▶
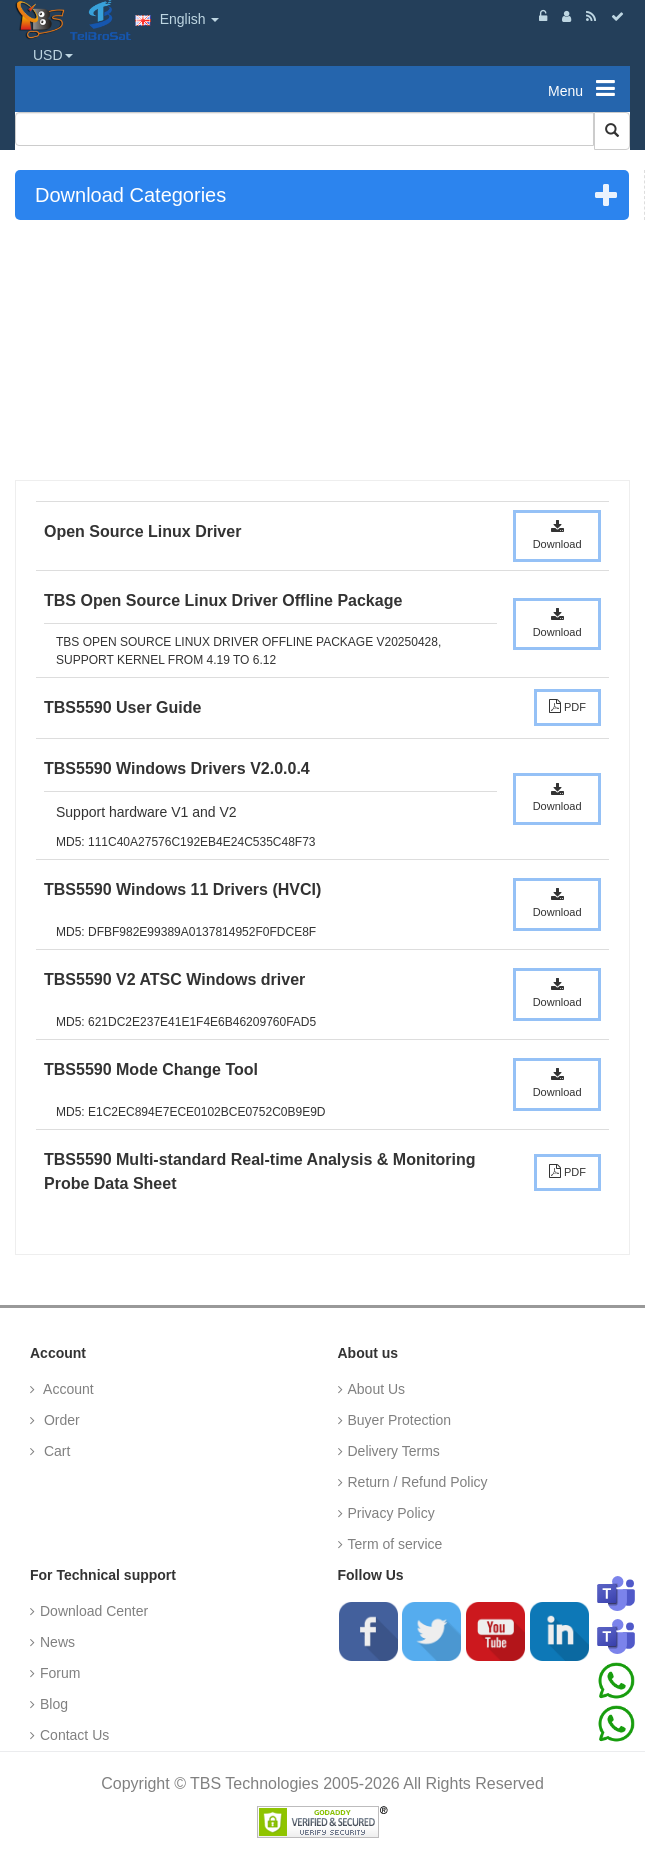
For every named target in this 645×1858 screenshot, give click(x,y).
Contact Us (74, 1735)
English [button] (177, 19)
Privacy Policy (391, 1513)
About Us (377, 1389)
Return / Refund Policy (418, 1482)
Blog (54, 1704)
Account (67, 1389)
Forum (60, 1673)
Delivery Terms (394, 1451)
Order (60, 1420)
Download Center (94, 1611)
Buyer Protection (400, 1420)
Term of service (395, 1544)
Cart (55, 1451)
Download (557, 535)
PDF (567, 706)
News (57, 1642)
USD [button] (53, 55)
◀
**Written task:** Could you write out all the entries above again with every "Download" changed to "Get" and nothing else altered, leaving out the pictures?

**Finished answer:**
For every named target in this 645×1858 screenshot, give click(x,y).
Contact Us (74, 1735)
English [button] (177, 19)
Privacy Policy (391, 1513)
About Us (377, 1389)
Return / Refund Policy (418, 1482)
Blog (54, 1704)
Account (67, 1389)
Forum (60, 1673)
Delivery Terms (394, 1451)
Order (60, 1420)
Get Center (94, 1611)
Buyer Protection (400, 1420)
Term of service (395, 1544)
Cart (55, 1451)
Get (557, 535)
PDF (567, 706)
News (57, 1642)
USD [button] (53, 55)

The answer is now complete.